Deephaven Capital Management, a $4 billion hedge fund, yesterday closed up shop on two of its merger-arb funds.
The understandable reason: no one wants anything to do with mergers these days -- except for a certain Microsoft-Yahoo bid.
But the rapid decline in the Deephaven funds -- which operated for three years -- may not be all that unusual, a new study out of Germany suggests.
To investigate how returns change over a fund's lifetime, Dieter G. Kaiser of the Frankfurt School of Finance and Management looked at 1,433 hedge funds between 1996 and 2006.
He split them up into two broad categories:
- Funds which attempted to profit from broad directional movements in markets which include strategies like global macro, long/short equity, emerging markets and distressed assets.
- Funds which look to profit from mis-pricing opportunities. The strategies these funds use include fixed-income, convertible and merger arbitrage and market neutral strategies.
He found that while excess returns for market directional funds eroded from 2.25 percent to 1.9 percent after three years, there wasn't clear evidence of a life cycle.

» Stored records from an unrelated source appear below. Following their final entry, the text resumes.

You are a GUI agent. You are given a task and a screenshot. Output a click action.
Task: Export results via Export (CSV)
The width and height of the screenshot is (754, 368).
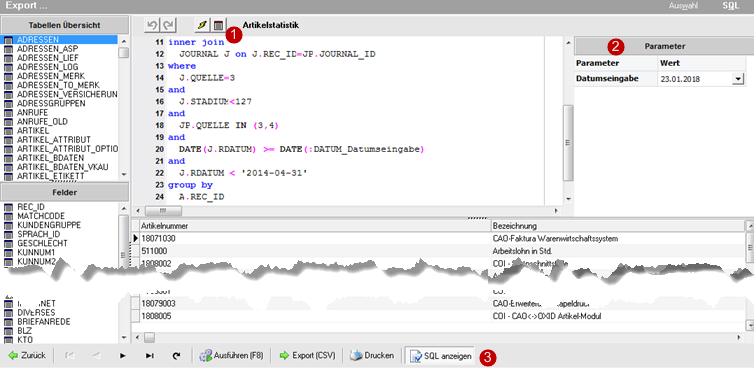(307, 355)
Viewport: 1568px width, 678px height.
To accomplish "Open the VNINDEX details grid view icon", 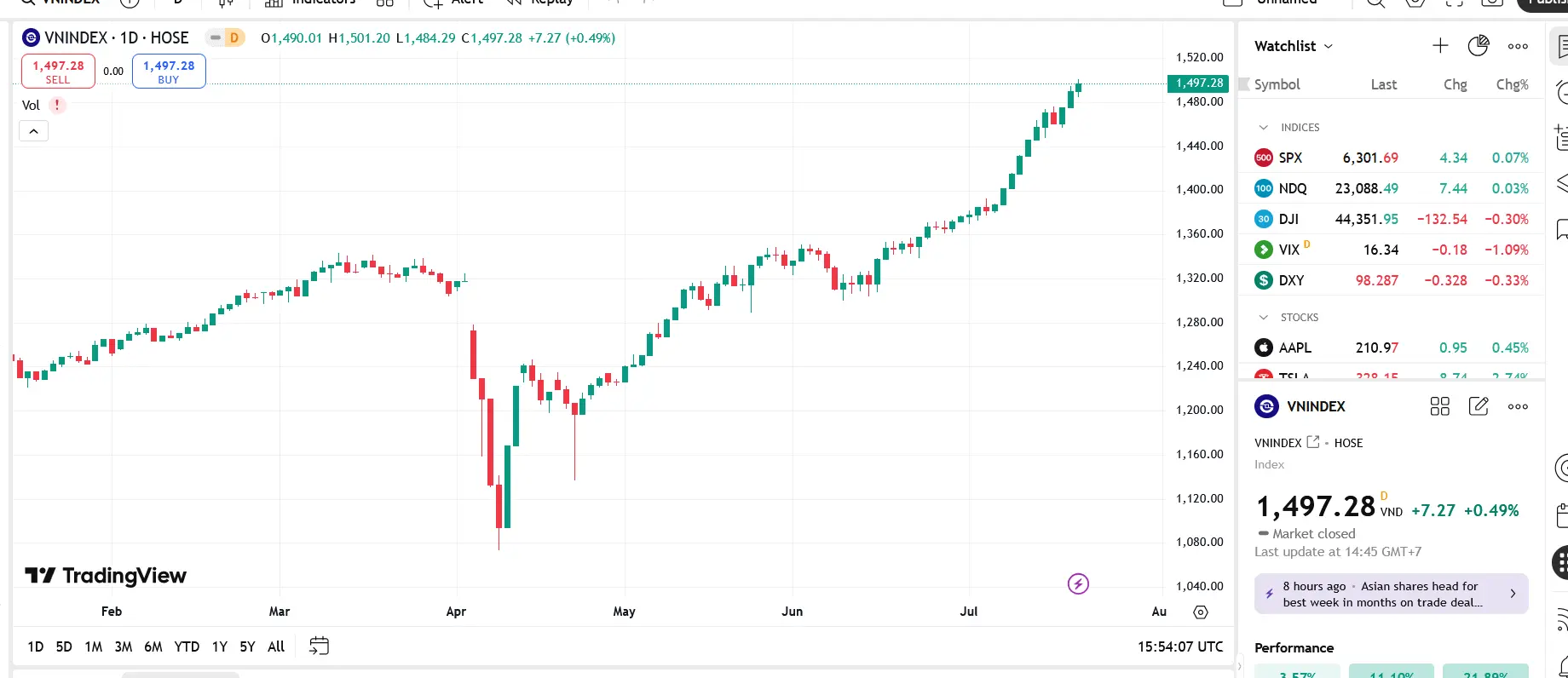I will pyautogui.click(x=1439, y=406).
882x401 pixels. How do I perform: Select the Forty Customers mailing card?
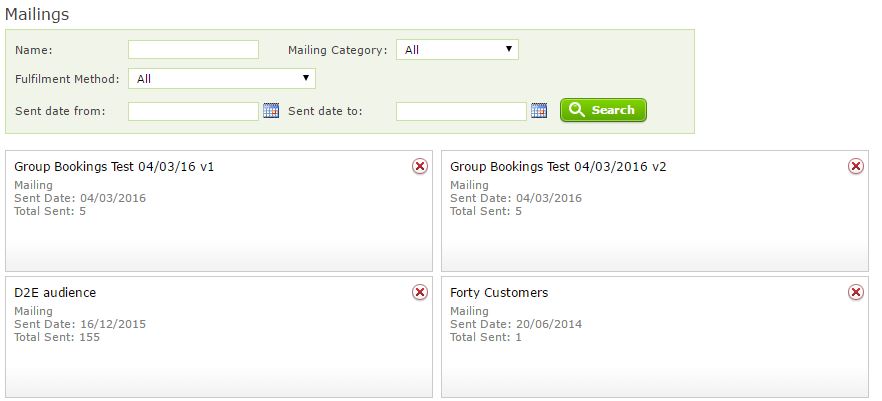(655, 337)
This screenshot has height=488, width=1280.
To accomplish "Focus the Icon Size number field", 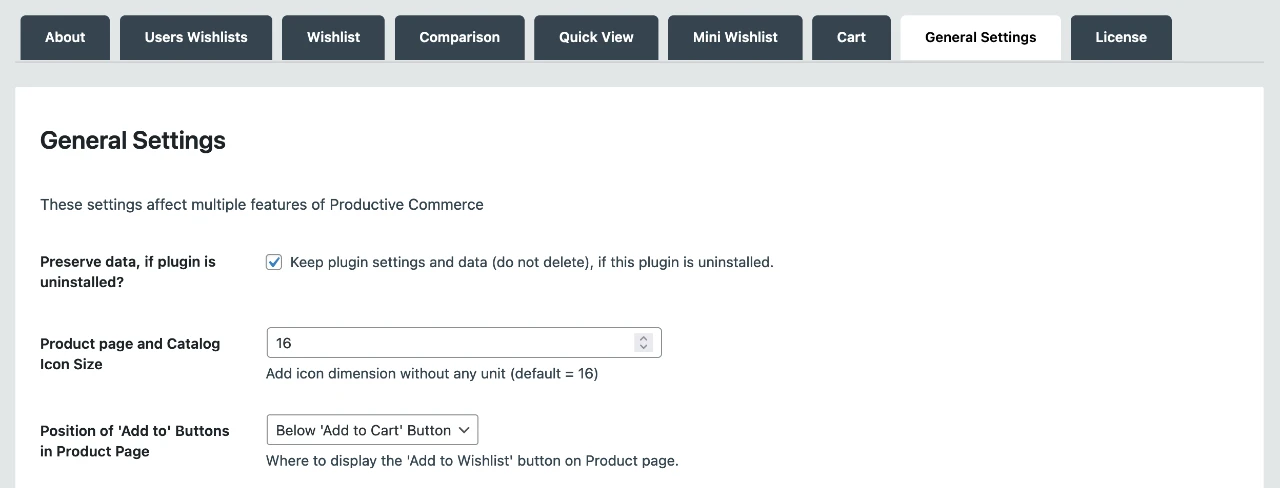I will [x=464, y=343].
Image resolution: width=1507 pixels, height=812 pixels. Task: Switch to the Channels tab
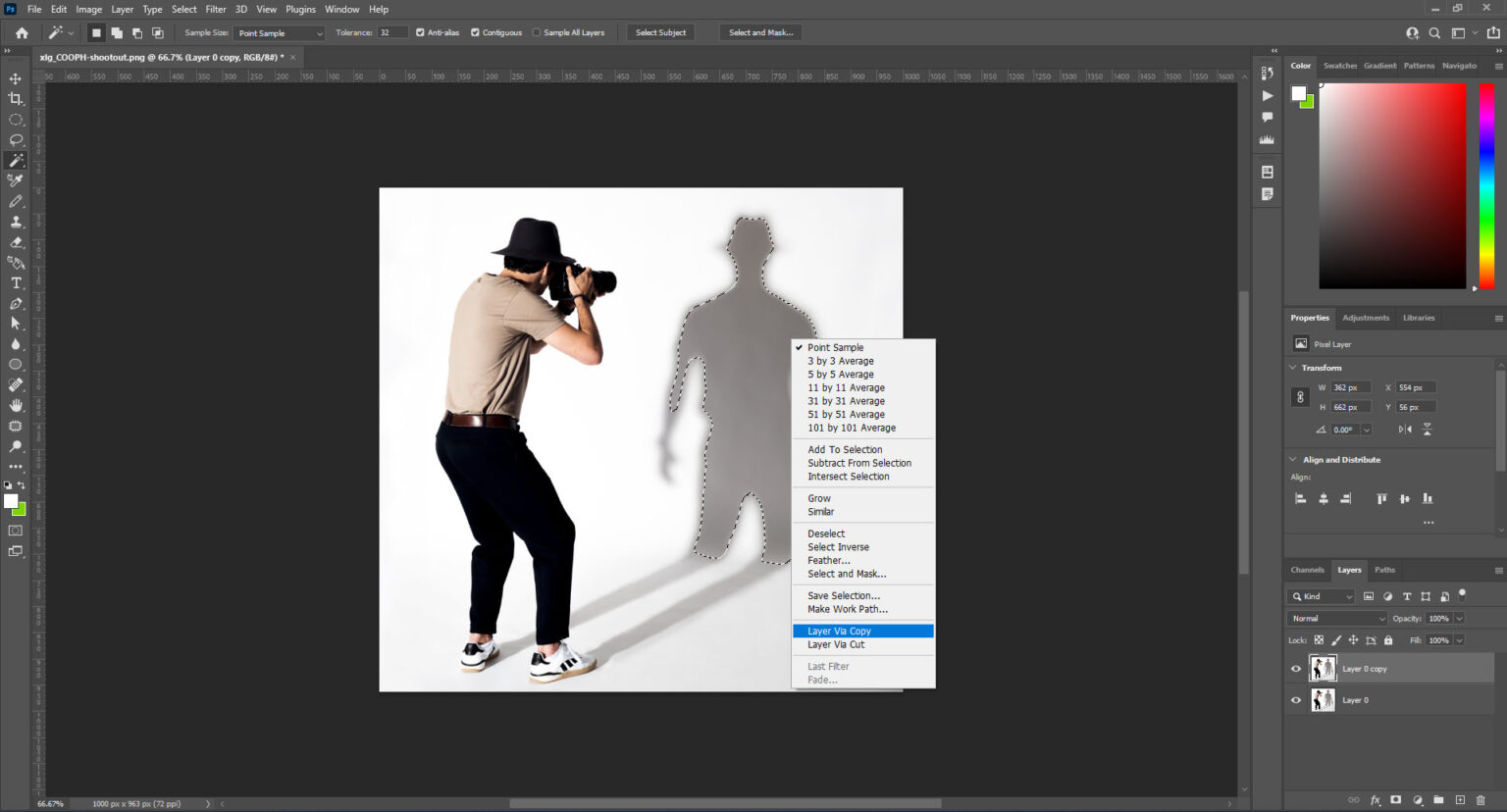coord(1307,570)
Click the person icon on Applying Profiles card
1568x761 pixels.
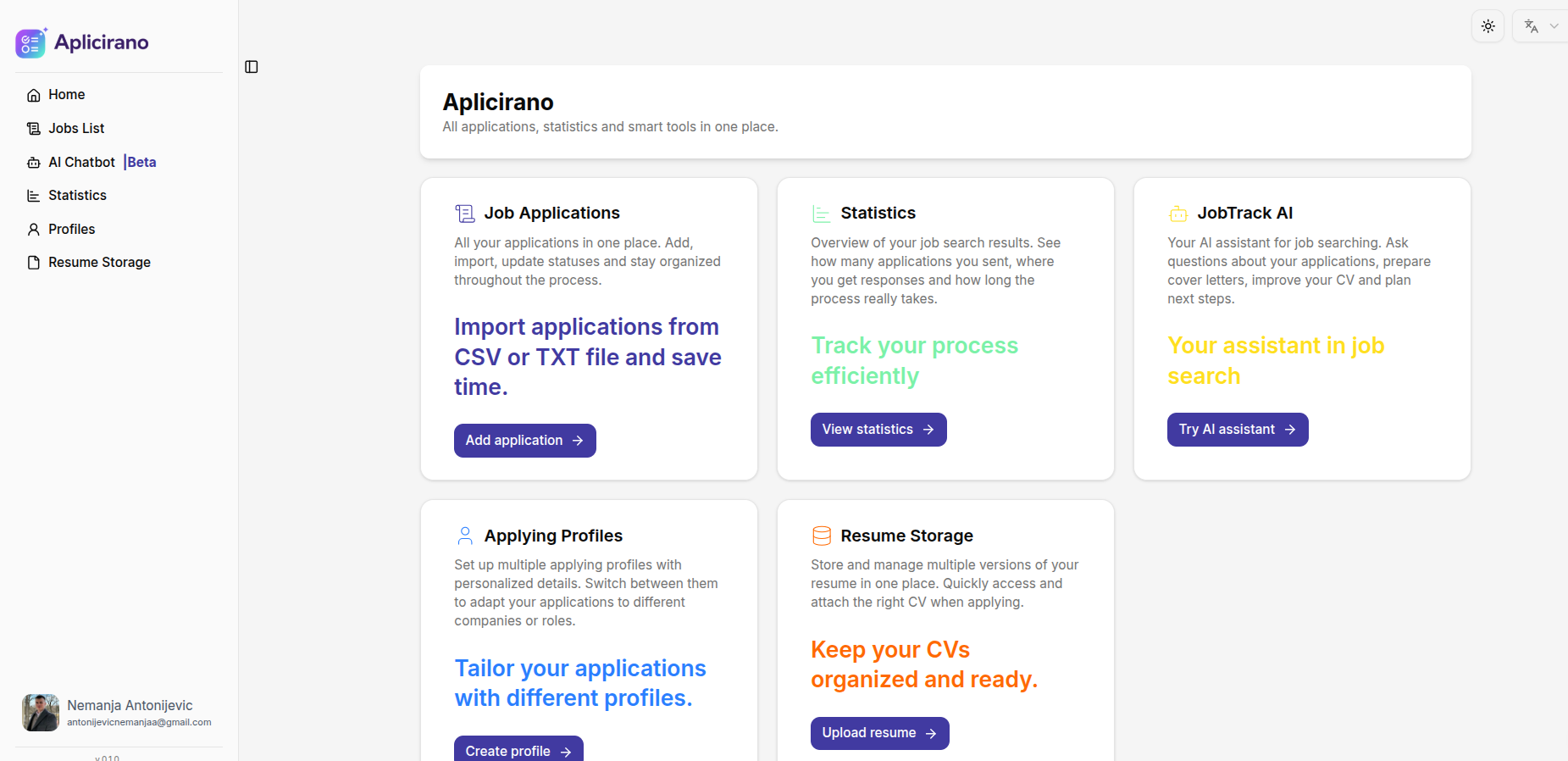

The story was different for non-directional funds. They saw a much more dramatic decline in returns from 3.4 percent to 2.1 percent after three years.
Funds that bucked these trends usually had higher returns from the start.
Why does a hedge fund's return typically drop after the first couple of years? New funds have smaller teams which can respond more nimbly to mis-pricings and they're predominately founded in new markets to take advantage of arbitrage opportunities. But as the age old story with any investment strategy goes: once enough people learn about it, the opportunities start to vanish.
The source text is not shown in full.